Good day, fine folks, and welcome back to the Humpback Writers, the book feature that falls on Wednesdays, known in some disreputable corners as Hump Day. The writers don't actually have humps, or at least we have not found any, and we've looked. And the subject of today's book was way too tall to have had any bend to the spine -- otherwise his legs might not have been long enough to reach the ground. His birthday is this Friday, February 12.
The book's not long -- 189 pages with another 115 pages of backmatter in my edition -- but it packs a lot in. Wills's comparison of the Gettysburg Address to the orations of Pericles are startling, or were to me. You may admire Lincoln all day without guessing how steeped this autodidact of a president was in classical forms:
The compactness is not merely a matter of length. There is a suppression of particulars in the idealizing art of Lincoln, as in the Greek orations. This restraint produces the aesthetic paradox that makes these works oddly moving despite their impersonal air. The Greek orator does not refer to himself except as answering the city's ordinance. Most often, he uses the plural "we" (hemeis) of all the citizenry -- as Lincoln does. Nor are the Greek dead referred to by name (except in one late example). The fallen are usually just "these (men)" (hoide) -- as Lincoln speaks of "what they did here" or of "these dead." The Epitaphios, as Loraux puts it, is "an oration that ignores individuals." Restraint deepens passion by refusing to give it easy vent.

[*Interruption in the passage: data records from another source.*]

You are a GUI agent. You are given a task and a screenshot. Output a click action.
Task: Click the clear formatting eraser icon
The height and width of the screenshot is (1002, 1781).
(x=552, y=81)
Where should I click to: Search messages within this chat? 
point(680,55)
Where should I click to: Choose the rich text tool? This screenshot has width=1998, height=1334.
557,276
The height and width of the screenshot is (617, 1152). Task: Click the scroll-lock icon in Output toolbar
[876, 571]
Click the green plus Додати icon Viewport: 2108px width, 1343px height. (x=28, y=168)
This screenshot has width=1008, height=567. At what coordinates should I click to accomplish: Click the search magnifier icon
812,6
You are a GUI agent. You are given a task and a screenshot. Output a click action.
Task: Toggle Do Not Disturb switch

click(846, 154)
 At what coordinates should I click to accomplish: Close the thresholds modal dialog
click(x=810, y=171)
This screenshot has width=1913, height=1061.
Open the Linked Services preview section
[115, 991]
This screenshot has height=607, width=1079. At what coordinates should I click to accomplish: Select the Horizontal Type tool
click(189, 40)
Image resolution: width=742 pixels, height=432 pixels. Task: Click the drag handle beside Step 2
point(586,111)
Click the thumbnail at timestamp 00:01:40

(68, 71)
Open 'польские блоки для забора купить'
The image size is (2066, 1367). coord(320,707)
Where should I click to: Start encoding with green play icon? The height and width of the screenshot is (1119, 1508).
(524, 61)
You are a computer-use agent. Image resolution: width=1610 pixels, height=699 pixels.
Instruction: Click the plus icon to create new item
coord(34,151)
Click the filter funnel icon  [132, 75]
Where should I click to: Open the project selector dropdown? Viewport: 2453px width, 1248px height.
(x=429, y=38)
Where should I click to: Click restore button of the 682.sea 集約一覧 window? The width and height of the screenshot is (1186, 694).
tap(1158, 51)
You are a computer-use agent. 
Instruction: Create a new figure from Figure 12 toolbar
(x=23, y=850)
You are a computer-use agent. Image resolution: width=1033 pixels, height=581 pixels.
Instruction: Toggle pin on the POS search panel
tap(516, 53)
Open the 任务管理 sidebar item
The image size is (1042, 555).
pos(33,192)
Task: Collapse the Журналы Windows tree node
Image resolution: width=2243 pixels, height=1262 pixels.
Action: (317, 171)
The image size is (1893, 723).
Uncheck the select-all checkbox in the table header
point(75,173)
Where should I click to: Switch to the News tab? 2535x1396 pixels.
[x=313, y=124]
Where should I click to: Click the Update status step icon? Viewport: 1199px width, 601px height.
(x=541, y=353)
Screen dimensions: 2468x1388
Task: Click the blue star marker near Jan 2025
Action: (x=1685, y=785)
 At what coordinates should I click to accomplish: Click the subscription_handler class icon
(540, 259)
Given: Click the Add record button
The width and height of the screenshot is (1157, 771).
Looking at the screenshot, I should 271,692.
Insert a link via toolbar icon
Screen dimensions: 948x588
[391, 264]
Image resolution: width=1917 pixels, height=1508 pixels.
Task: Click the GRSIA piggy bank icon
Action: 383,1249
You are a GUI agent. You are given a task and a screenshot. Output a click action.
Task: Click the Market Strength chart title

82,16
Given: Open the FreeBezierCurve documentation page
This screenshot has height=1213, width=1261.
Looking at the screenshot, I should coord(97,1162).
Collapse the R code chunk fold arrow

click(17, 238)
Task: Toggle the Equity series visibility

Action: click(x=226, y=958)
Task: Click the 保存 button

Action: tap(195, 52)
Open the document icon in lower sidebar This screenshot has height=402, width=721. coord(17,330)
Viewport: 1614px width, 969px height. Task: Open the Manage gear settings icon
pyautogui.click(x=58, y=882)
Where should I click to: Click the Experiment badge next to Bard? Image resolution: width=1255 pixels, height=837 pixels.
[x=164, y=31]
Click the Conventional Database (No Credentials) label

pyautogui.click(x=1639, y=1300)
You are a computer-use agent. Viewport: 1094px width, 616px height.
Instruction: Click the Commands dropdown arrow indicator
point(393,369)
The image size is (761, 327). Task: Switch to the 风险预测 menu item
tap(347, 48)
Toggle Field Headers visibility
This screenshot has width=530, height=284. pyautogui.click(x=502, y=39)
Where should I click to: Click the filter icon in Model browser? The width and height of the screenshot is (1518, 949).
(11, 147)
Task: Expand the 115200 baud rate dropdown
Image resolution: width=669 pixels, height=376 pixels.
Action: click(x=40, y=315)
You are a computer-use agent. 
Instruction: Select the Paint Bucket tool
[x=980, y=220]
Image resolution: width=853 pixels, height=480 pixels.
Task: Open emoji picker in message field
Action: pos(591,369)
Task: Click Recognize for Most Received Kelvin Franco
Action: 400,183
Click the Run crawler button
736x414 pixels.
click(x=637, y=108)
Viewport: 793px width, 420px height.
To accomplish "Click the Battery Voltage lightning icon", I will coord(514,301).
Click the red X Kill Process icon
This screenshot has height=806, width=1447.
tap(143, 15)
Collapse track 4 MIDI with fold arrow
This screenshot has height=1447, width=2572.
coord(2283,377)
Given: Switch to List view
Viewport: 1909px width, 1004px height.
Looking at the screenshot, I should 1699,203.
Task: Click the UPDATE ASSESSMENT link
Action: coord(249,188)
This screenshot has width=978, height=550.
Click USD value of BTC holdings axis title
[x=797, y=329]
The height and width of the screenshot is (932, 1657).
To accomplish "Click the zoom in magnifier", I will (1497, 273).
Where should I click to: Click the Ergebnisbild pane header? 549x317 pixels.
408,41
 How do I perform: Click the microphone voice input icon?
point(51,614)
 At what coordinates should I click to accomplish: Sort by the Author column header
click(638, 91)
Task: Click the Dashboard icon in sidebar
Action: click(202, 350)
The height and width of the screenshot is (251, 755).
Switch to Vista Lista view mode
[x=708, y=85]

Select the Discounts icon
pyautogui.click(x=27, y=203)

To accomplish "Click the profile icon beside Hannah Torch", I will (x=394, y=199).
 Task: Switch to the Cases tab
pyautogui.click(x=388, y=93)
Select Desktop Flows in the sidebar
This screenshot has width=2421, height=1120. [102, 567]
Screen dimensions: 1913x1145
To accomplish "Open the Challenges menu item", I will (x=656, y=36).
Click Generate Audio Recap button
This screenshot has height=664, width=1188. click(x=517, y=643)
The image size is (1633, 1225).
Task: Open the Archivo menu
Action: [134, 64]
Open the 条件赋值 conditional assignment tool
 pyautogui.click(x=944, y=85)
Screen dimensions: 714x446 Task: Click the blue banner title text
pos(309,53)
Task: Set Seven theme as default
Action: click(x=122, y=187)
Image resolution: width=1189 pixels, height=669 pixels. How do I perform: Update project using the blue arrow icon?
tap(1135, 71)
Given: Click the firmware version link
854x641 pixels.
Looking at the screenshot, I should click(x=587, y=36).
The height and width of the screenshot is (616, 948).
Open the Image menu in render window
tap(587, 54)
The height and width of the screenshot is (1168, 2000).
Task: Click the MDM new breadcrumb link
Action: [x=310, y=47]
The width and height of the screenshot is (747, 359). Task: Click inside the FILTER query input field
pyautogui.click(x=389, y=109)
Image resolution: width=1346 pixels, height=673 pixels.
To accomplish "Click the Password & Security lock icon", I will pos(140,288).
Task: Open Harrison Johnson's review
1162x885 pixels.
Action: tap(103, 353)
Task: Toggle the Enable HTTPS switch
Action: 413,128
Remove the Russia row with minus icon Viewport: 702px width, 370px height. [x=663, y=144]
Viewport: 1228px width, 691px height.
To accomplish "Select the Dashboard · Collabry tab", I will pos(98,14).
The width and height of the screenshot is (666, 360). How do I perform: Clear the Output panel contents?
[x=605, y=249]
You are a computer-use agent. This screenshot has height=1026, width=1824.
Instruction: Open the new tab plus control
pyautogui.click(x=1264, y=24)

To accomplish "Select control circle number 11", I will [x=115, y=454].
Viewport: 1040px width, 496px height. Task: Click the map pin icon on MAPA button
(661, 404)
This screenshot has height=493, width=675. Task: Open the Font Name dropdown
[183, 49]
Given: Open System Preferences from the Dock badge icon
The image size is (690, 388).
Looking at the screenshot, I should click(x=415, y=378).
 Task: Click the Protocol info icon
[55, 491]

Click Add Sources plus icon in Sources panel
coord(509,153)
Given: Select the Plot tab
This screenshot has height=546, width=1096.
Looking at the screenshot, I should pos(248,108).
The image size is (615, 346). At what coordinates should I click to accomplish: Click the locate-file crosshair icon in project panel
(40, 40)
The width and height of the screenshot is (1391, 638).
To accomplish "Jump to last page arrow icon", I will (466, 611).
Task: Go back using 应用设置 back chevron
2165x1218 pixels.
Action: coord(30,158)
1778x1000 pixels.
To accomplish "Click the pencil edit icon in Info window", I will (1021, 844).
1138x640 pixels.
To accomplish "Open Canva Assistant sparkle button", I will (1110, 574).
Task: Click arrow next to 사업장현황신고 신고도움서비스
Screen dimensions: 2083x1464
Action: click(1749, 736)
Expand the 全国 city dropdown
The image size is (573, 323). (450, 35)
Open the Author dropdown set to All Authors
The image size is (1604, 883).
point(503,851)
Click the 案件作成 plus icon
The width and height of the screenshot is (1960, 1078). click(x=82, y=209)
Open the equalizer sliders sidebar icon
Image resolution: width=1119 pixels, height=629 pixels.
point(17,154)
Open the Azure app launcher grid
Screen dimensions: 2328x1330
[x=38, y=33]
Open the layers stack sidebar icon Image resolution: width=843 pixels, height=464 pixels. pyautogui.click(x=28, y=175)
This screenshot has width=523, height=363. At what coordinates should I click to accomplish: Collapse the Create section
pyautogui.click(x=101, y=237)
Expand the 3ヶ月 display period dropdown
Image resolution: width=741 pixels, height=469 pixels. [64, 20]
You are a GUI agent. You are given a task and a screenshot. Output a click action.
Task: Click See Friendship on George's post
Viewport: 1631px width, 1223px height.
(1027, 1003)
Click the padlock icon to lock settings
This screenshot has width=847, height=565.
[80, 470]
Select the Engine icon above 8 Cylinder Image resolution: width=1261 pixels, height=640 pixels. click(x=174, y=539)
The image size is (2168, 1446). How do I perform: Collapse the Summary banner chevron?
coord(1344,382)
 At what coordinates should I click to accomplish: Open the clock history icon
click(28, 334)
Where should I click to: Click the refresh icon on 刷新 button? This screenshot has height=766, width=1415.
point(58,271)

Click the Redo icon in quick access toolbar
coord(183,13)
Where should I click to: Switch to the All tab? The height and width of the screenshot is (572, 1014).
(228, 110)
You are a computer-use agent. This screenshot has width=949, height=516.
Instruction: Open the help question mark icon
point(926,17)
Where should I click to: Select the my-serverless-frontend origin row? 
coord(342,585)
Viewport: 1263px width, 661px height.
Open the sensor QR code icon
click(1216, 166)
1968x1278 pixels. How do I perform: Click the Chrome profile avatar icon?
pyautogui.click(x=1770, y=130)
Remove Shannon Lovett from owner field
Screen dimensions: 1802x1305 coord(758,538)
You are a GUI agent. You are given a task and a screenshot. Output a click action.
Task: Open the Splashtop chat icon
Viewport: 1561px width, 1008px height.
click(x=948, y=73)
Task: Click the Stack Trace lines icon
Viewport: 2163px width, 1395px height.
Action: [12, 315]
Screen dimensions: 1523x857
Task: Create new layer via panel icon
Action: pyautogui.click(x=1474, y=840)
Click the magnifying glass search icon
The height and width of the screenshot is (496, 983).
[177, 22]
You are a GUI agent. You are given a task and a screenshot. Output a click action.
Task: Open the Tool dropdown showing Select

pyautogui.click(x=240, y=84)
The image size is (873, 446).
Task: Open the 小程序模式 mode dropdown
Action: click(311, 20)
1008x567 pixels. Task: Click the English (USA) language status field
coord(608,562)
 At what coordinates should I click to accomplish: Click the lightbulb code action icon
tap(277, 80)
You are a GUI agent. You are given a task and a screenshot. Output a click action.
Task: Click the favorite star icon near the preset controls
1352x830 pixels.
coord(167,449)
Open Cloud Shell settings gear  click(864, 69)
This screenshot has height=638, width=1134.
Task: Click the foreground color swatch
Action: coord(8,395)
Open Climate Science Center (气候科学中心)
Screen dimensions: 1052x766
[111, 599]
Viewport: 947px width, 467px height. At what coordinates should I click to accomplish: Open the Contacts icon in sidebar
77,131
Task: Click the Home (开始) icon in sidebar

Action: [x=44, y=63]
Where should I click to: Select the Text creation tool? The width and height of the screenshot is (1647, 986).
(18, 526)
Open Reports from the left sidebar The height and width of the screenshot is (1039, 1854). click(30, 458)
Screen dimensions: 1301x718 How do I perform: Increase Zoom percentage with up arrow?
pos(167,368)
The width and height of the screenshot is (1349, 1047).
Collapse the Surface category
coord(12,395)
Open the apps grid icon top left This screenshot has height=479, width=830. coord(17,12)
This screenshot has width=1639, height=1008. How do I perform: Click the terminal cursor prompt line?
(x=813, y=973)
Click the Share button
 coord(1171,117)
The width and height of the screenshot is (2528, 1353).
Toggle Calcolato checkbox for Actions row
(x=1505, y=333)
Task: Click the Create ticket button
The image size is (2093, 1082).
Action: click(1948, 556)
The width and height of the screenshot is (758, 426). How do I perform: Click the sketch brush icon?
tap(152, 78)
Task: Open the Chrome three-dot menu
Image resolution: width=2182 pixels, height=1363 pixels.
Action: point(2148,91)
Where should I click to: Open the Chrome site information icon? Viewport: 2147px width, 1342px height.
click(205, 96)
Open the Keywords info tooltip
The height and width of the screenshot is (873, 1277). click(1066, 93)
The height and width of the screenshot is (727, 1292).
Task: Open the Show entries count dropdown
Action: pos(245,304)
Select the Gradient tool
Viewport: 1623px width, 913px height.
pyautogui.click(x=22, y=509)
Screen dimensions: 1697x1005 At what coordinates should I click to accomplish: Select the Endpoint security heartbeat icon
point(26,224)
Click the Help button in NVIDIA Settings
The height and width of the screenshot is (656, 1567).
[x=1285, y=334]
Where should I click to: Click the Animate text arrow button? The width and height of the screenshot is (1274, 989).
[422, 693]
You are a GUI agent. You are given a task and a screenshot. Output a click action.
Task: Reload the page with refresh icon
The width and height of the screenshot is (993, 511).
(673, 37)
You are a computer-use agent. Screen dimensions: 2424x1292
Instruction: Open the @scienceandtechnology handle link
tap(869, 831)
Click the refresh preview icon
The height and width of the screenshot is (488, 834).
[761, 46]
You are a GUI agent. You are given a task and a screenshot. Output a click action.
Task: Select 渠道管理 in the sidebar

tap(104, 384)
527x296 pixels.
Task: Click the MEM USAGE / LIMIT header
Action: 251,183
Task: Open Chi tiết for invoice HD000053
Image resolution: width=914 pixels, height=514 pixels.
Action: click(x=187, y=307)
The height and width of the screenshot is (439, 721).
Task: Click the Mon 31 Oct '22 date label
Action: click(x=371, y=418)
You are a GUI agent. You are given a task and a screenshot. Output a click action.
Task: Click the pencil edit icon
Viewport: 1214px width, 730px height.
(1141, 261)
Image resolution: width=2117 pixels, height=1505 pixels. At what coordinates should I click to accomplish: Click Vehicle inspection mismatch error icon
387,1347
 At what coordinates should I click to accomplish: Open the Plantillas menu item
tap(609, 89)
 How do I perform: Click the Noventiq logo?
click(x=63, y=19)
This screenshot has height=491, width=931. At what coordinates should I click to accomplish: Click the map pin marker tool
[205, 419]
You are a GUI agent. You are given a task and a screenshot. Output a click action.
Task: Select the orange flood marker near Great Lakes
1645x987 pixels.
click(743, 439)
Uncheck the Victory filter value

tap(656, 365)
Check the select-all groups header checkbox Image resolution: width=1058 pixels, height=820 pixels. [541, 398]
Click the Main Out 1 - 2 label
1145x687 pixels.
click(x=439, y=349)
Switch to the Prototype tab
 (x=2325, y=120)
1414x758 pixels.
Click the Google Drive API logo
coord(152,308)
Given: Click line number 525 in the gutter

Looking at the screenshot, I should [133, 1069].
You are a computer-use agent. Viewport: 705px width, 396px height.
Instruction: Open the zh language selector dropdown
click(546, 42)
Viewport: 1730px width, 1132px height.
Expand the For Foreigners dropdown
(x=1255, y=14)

As Wills points out, Lincoln's address doesn't mention slavery, or even Gettysburg by name. There's no mention of the Confederacy or a reference to the enemy combatants.
Part of the perfection of Lincoln's prose is his use of reversals, which sets a pattern of birth-death-rebirth.
The survivors at Gettysburg draw life from death, as their forefathers had sown life in the earth of this continent. The survivors take "increased devotion," even though the fallen men gave "the last full measure of devotion." The increase is not only over what the survivors felt before; it is something that goes beyond the ultimate of what the fallen gave.
It's a beautiful examination of Lincoln's text, which in subsequent chapters Wills shows in context of the "culture of death" throughout the West at the time. Later he makes his case that this address, more than any other Lincoln speech, sets the tone for a new federal-centered vision of the nation rather than the states-centered vision that led to this war. Here I suspect the liberal Wills oversells -- not that the Civil War did not lead to greater federal prominence, but that the address was of a piece with Lincoln's entire career, and can't carry the whole weight on its own.
For me, one of the best things about the book was its serious examination of a lot of myths about the speech. Lincoln did not wing it; he did not write it on the back of an envelope, or on the train from Washington. Lincoln worked hard on his remarks, and may have consulted Secretary of State William Seward on them the night before the ceremony. Seward had helped him with the First Inaugural.
Further, the audience didn't get furious because Lincoln's speech was so short. Lincoln was not supposed to be the principal speaker of the day -- former secretary of state Edward Everett, president of Harvard, considered one of the finest speakers of the time, had that honor, and he spoke for more than two hours. I'd have been grateful if the next speaker was brief after that.
I was amazed to discover that Abraham Lincoln did not have a rich, earthy, sonorous voice like that of Almighty God, or at least Raymond Massey, as his height and mournful face would suggest. Actually:
Everett's voice was sweet and expertly moderated; Lincoln's was high to the point of shrillness, and his Kentucky accent offended some Eastern sensibilities. But Lincoln derived an advantage from his high tenor voice -- carrying power. If there is an agreement on any one aspect of Lincoln's delivery, at Gettysburg and elsewhere, it is his audibility.
We'll end here with the Gettysburg Address itself, and let you read it through in honor of our great president's birthday this week. And as you do, remember that this is the man that is not considered good enough for the sneering jackals who run San Francisco's public schools.
Four score and seven years ago our fathers brought forth on this continent, a new nation, conceived in Liberty, and dedicated to the proposition that all men are created equal.Now we are engaged in a great civil war, testing whether that nation, or any nation so conceived and so dedicated, can long endure. We are met on a great battle-field of that war. We have come to dedicate a portion of that field, as a final resting place for those who here gave their lives that that nation might live. It is altogether fitting and proper that we should do this.But, in a larger sense, we can not dedicate--we can not consecrate--we can not hallow-- this ground. The brave men, living and dead, who struggled here, have consecrated it, far above our poor power to add or detract. The world will little note, nor long remember what we say here, but it can never forget what they did here. It is for us the living, rather, to be dedicated here to the unfinished work which they who fought here have thus far so nobly advanced. It is rather for us to be here dedicated to the great task remaining before us--that from these honored dead we take increased devotion to that cause for which they gave the last full measure of devotion--that we here highly resolve that these dead shall not have died in vain--that this nation, under God, shall have a new birth of freedom--and that government of the people, by the people, for the people, shall not perish from the earth.